On the outbreak of the civil war in 1689 Galmoy was commissioned as a colonel of horse and dispatched to subdue the rebel garrison of Enniskillen. He seized Cavan and launched an unsuccessful attack on Crom castle on Upper Lough Erne, where he made up for his lack of ordinance by trundling two false cannons into the view of the defenders. He became notorious after agreeing to exchange Captain Woolstan Dixie for an Irish officer held at Crom: after the Enniskilleners had released their captive, Dixie was hanged for treason on a signpost at Belturbert. Galmoy was present at the start of the siege of Londonderry in April 1689 but returned to Dublin in May to sit in King James's parliament. He commanded his regiment at the Boyne (1 July 1690) and was present outside Limerick during the first siege (August 1690). The Williamite government in Dublin outlawed him on 11 May 1691. He commanded the reserve at the battle of Aughrim (12 July 1691) and with Patrick Sarsfield (qv) was praised for covering the Irish retreat. During the second siege of Limerick (August to September 1691) he remained with the cavalry in Co. Clare until after the ceasefire. He was a signatory to both the civil and the military treaties of Limerick (3 October 1691) and subsequently sailed to France with Sarsfield.
Galmoy continued as a colonel in King James's army until its disbandment in 1692, when his regiment was incorporated into the French army. He remained close to the Jacobite court in exile and in 1692 James created him earl of Newcastle , Co. Limerick. In 1694 he was promoted brigadier in the French army and in March 1695 he married his second wife, Henrietta Fitzjames (d. 1730), a natural daughter of James II (qv) and Isabella Churchill (sister of the duke of Marlborough) and sister of the duke of Berwick. His father-in-law appointed him gentleman of the bedchamber in 1698. He was further promoted by the French to maréchal de camp in 1702 and lieutenant general in 1705. While serving at the siege of Douai in 1712, he entered into clandestine correspondence with the 2nd duke of Ormond (qv), who then commanded the English army in Flanders, begging him to contact Berwick.
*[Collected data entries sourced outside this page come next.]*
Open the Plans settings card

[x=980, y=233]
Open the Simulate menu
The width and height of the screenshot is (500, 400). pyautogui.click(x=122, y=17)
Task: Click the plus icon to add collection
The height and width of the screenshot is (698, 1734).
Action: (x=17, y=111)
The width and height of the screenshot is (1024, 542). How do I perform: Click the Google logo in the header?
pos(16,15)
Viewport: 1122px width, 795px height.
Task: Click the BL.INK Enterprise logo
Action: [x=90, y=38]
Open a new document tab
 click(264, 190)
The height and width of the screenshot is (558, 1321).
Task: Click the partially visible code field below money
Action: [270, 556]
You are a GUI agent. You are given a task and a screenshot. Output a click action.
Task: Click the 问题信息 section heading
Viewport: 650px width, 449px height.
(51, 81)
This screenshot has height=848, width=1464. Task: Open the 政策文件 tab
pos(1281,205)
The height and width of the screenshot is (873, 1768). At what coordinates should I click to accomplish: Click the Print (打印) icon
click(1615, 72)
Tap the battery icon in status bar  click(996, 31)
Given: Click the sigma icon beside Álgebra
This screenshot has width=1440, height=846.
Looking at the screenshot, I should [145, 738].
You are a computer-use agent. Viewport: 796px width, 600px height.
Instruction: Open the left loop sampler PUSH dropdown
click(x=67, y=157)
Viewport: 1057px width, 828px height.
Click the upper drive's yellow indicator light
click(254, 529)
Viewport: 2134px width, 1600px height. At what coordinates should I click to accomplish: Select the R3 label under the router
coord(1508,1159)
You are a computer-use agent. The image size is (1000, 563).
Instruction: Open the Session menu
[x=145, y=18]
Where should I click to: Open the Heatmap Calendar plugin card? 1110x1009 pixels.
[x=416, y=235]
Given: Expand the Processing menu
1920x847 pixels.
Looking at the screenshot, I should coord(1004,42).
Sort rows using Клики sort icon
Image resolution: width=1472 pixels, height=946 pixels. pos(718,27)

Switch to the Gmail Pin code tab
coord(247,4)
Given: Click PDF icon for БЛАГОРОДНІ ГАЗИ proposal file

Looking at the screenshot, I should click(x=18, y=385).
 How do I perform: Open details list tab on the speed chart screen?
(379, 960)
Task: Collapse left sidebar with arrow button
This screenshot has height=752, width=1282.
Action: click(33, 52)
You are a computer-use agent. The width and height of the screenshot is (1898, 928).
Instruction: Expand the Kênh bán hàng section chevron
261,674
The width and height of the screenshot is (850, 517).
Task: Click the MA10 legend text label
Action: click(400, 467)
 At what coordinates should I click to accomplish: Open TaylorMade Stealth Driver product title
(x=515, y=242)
Ormond changed sides after the accession of George I in 1715. Galmoy's second wife deserted him and returned to England. Galmoy died 18 June 1740 at Paris at the age of eighty-eight and was buried there. His only son (from his first marriage) had died fighting for the French at Malplaquet in 1709, leaving his attainted title to be adopted by his nephew.